After poisoning due to amatoxin-containing mushroom ingestion, fulminant liver failure may occur despite supportive treatment, and liver transplantation may be required [2,8]. There are no clear recommendations for transplantation for acute liver failure caused by mushroom poisoning. In patients with acute fulminant liver failure, a high MELDNa score predicts the need for transplantation, its timing, and the mortality associated with ALF [8,21]. In a study conducted at a transplantation center, evaluating 23 patients hospitalized with Amanita phalloides poisoning, it was reported that among the 6 patients who underwent transplantation, 1 had a fatal outcome [18]. In that study, when all enrolled patients were assessed, the overall survival was approximately 91%, and the rate of patients receiving vasopressor therapy was 9%. In a review assessing survival rates and transplantation outcomes in cases of mushroom poisoning, it was found that transplant recipients exhibit favorable survival rates [27]. In a study evaluating patients with acute mushroom poisoning who underwent living donor liver transplantation, those who did not undergo transplantation but received supportive treatment exhibited lower MELD scores and mortality rates compared with those who underwent transplantation [28]. In our study, approximately 7% of the patients experienced liver failure at the time of admission; the rate of receiving vasopressors was 6%; and approximately 6% of patients had grade 2 or higher HE. The mean MELDNa score of patients with ALF was <15, with transplantation performed in only two cases, one of which resulted in mortality.
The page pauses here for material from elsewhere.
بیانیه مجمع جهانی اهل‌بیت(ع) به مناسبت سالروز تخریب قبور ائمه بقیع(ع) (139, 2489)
Higher MELDNa scores were associated with increased mortality. As MELDNa incorporates key indicators of hepatic and renal dysfunction, higher scores are likely to indicate more severe systemic involvement. This finding suggests that higher MELDNa scores may reflect not only advanced liver failure but also the presence of multiorgan involvement, which is strongly associated with an increased risk of mortality.
In our study, post-transplant mortality appears to be relatively high due to the small number of cases. Clinical evaluation of our cohort revealed that only a small number of patients required vasopressor support or exhibited signs of HE. Moreover, the limited application of advanced ICU interventions such as plasmapheresis or liver transplantation indicates that, except for patients with ALF, hemodynamic instability, or HE, routine admission to a level 3 ICU may not be necessary. These findings emphasize the importance of integrating both clinical status and laboratory results when determining the appropriate level of care for patients with mushroom poisoning. The survival rate for highly toxic mushroom poisonings is reported to be approximately 84–98% [6,12,22]. Mortality increases in cases where organ damage and ALF develop [3,18,27,29,30]. In our study, the survival rate was approximately 94%; this result may be interpreted as relatively high compared with those in other studies [6,9,12,17,20]. Several factors may explain this finding: Deaths occurred predominantly among patients who developed ALF, corresponding to a 50% mortality rate within the ALF subgroup. This finding underscores the prognostic significance of ALF in mushroom poisoning and suggests that the development of liver failure represents a critical turning point in the clinical course. The relatively favorable overall survival in our cohort may therefore reflect the limited number of patients progressing to ALF.
Direct ICU admission, even in the absence of overt organ failure, may have facilitated close monitoring and timely intervention in patients with suspected severe mushroom poisoning, particularly in those presenting with significant gastrointestinal symptoms and substantial fluid losses. Early intensive monitoring may allow for the prompt initiation of adequate hydration and supportive therapy; however, its impact on survival requires further investigation in controlled studies. This observation should not be interpreted to suggest that all patients with mushroom poisoning require level 3 ICU admission. Rather, careful risk stratification is essential to identify those who may benefit from intensive monitoring while avoiding unnecessary utilization of advanced ICU resources.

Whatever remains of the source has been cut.